-------- EXERCISE INPUT
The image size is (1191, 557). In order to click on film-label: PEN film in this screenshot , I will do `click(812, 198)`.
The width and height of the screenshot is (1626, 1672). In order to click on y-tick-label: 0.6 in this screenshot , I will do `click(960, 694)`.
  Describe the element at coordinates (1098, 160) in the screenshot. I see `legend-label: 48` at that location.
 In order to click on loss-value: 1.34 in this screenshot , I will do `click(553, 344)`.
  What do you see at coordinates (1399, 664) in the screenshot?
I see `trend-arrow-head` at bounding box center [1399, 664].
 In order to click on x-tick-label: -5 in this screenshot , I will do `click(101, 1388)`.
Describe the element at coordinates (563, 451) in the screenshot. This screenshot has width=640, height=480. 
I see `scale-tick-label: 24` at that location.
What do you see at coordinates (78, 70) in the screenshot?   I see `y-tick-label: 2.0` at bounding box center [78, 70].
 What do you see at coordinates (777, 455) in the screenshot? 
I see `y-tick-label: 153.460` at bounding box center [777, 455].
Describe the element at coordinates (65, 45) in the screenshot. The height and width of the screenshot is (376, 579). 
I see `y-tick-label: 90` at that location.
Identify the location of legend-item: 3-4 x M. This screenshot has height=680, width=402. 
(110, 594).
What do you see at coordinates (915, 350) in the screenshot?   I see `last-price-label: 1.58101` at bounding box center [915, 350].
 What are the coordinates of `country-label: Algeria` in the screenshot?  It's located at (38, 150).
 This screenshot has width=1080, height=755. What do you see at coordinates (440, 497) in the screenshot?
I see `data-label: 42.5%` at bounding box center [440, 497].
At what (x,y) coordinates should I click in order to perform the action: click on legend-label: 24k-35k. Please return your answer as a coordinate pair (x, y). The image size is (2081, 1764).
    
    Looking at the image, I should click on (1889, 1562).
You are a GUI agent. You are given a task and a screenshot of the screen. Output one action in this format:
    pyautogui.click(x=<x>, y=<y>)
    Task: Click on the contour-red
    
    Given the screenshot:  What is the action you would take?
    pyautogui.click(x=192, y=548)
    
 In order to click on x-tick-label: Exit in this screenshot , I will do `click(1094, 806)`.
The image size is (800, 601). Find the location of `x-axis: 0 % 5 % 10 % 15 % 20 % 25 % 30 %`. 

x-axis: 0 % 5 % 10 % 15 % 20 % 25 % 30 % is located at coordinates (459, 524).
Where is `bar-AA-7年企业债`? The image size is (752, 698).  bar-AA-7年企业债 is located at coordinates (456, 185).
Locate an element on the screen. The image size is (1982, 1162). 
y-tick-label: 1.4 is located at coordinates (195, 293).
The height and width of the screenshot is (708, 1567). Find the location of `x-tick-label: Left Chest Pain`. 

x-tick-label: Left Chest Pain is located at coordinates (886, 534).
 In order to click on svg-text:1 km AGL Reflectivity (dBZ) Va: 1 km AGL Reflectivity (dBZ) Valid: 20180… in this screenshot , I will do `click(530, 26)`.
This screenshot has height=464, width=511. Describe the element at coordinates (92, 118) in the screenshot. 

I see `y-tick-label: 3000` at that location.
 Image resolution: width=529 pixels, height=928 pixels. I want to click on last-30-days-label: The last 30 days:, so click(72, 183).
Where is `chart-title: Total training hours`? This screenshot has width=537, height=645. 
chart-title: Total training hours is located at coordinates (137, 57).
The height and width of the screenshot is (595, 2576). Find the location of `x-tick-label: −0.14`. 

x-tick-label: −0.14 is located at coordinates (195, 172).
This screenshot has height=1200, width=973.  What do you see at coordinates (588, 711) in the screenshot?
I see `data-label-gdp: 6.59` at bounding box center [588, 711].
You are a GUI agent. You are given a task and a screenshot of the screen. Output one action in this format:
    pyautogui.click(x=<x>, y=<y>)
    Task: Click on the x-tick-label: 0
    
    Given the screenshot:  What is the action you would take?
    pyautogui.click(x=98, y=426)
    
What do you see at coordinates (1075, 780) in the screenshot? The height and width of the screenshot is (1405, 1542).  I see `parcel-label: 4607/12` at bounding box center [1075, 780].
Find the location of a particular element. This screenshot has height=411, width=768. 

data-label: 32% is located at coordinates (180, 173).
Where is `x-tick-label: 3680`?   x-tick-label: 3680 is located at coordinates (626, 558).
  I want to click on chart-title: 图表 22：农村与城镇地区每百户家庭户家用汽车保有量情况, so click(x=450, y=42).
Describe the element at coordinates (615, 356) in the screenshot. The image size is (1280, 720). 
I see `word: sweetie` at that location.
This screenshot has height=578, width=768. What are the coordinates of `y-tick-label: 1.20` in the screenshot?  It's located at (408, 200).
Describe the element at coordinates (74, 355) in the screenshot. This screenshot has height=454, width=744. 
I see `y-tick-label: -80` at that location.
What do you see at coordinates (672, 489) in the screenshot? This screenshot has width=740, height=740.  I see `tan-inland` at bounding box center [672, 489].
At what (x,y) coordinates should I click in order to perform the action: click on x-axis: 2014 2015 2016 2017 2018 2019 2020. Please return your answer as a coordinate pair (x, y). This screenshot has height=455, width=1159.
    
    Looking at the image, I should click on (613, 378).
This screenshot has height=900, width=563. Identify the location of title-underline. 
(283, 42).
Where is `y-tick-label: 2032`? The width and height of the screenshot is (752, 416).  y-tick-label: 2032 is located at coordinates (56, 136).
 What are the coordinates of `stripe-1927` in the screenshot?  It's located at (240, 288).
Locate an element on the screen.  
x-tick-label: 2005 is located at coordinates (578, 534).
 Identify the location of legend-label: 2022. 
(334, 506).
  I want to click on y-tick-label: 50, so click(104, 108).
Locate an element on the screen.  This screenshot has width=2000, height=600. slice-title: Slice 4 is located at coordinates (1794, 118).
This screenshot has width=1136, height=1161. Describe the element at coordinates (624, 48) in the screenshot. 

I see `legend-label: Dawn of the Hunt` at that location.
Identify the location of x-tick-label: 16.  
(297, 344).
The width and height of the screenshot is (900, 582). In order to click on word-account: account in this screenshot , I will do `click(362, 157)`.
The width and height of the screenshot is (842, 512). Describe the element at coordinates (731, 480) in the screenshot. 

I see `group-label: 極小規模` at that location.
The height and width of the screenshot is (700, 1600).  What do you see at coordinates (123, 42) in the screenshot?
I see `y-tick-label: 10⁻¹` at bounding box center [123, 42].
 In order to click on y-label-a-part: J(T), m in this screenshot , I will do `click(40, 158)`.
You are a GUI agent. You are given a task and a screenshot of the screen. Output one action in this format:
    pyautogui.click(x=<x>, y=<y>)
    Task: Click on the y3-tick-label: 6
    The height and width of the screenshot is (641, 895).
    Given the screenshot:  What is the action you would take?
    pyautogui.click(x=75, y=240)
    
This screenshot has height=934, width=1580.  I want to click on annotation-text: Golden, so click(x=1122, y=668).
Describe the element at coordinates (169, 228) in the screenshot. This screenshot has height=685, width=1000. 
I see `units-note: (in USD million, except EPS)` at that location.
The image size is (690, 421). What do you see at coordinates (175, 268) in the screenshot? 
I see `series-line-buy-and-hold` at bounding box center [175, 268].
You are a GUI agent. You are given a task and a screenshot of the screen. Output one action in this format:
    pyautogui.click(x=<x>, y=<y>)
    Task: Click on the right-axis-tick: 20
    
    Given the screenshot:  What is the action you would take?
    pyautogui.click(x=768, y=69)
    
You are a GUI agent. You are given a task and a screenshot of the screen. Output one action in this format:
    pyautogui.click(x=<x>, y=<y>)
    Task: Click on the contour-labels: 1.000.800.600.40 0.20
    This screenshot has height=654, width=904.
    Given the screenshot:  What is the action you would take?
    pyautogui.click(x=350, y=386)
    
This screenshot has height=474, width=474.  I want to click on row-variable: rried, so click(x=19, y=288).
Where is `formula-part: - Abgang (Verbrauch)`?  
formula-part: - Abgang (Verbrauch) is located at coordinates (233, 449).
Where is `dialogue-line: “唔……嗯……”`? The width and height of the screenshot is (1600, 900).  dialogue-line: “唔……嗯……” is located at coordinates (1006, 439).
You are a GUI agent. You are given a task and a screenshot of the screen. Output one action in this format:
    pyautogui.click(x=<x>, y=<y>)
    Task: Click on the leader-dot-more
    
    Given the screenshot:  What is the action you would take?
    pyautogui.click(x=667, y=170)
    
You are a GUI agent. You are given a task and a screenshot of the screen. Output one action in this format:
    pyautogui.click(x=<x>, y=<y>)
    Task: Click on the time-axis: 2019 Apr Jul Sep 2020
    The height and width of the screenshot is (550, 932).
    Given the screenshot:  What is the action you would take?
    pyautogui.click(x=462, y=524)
----------------
TASK: Copy the entries word for word from the line containing "The image size is (690, 421)." through the line containing "center [175, 268].", both lines included.

SOLVED EXERCISE:
The image size is (690, 421). What do you see at coordinates (175, 268) in the screenshot? 
I see `series-line-buy-and-hold` at bounding box center [175, 268].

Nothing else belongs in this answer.